The problem: What the answer must hold is the line containing "Task: Push the HISTORY button under channel 5" and all lines after it through the end of the listing, copied exactly, with pictures left out.

Available data:

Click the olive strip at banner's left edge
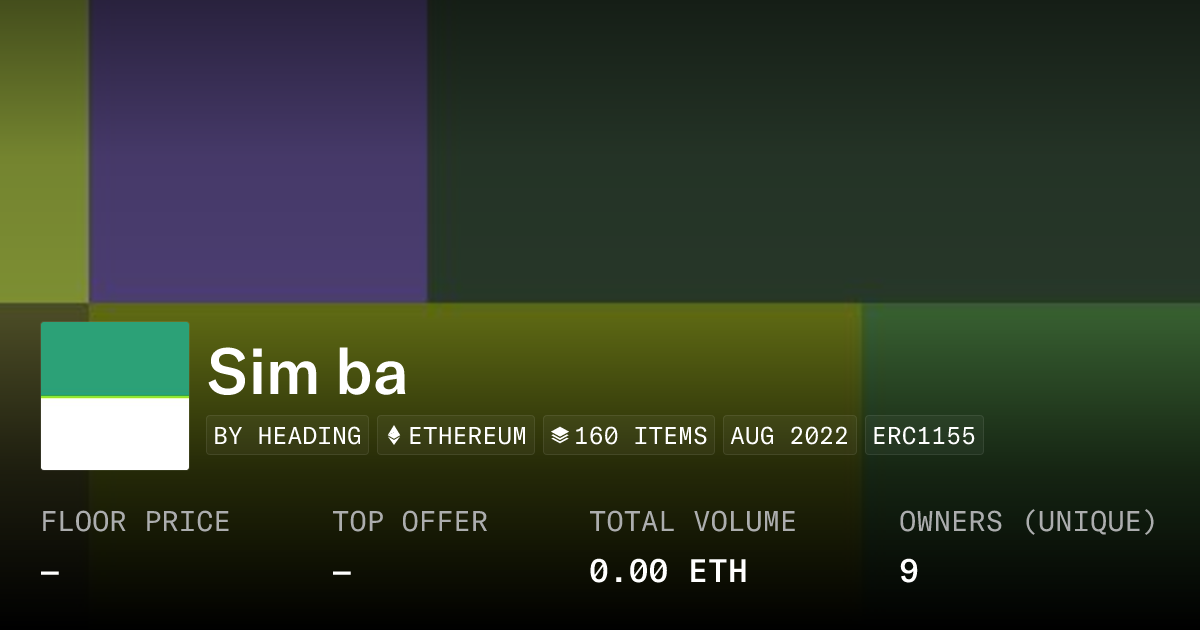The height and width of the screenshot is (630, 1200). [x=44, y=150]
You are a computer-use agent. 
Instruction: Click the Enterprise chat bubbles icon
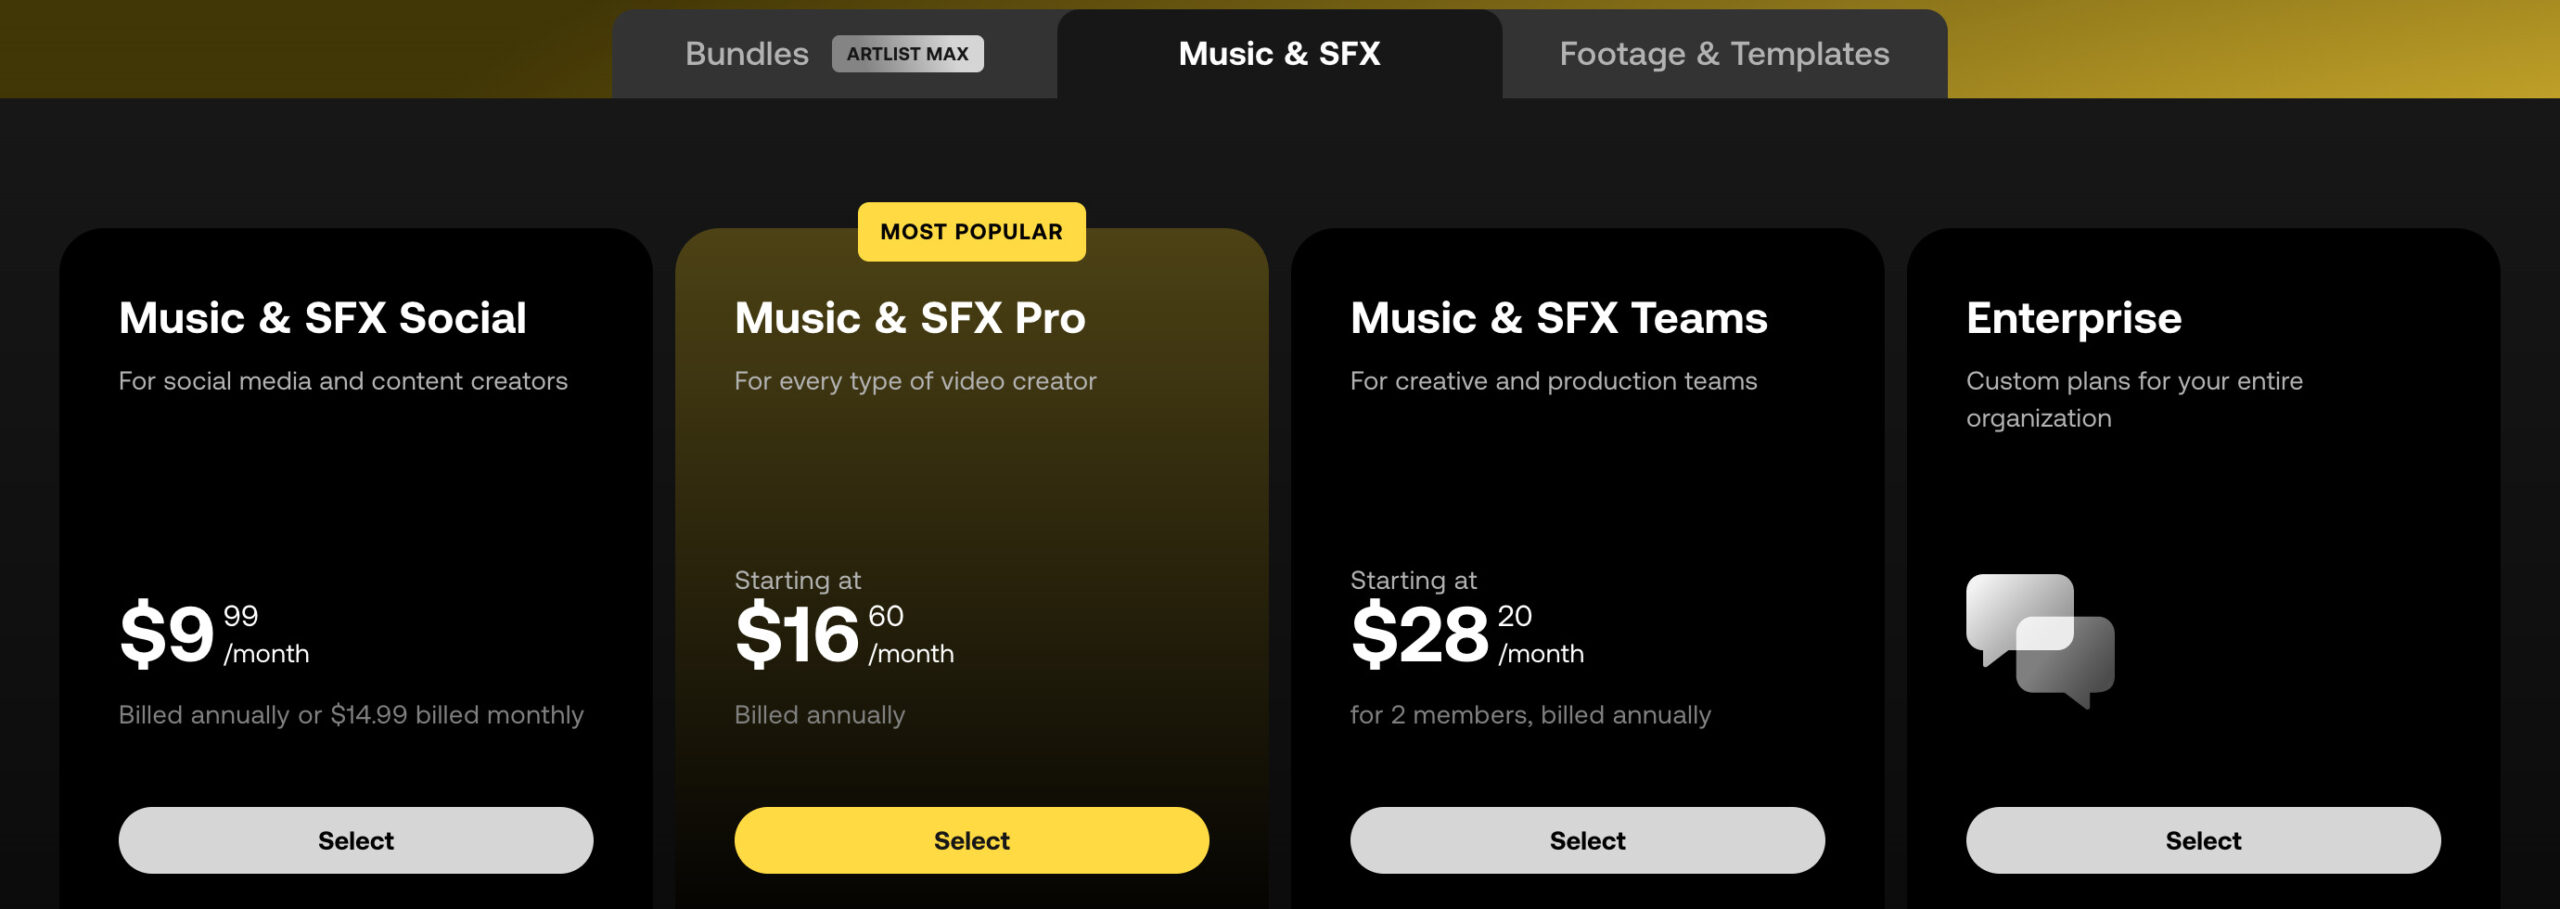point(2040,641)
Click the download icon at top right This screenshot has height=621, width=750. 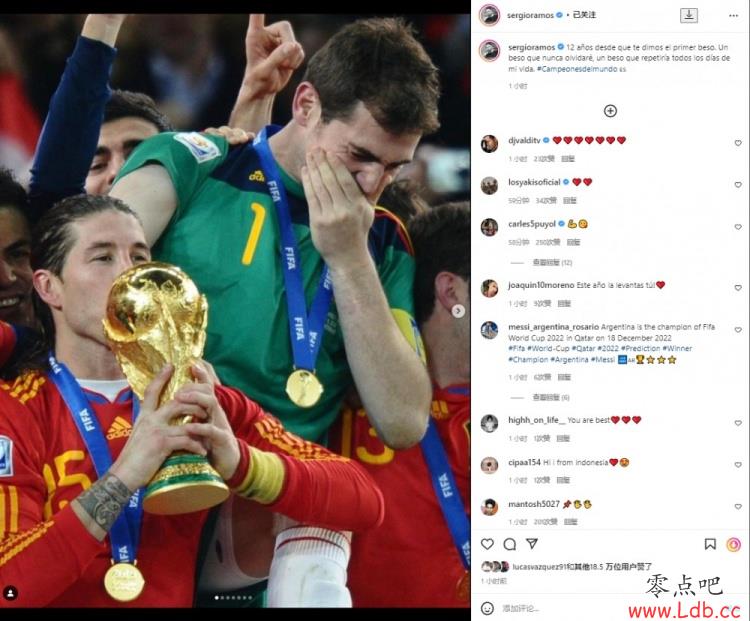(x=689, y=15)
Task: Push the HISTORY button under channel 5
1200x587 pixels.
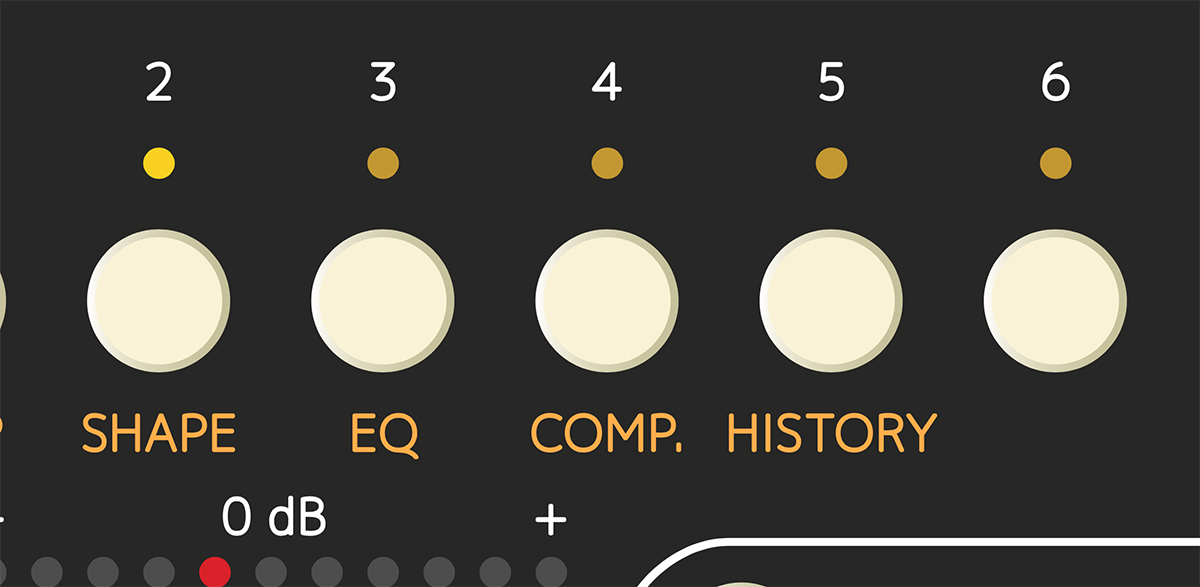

Your response:
Task: Push the HISTORY button under channel 5
1200x587 pixels.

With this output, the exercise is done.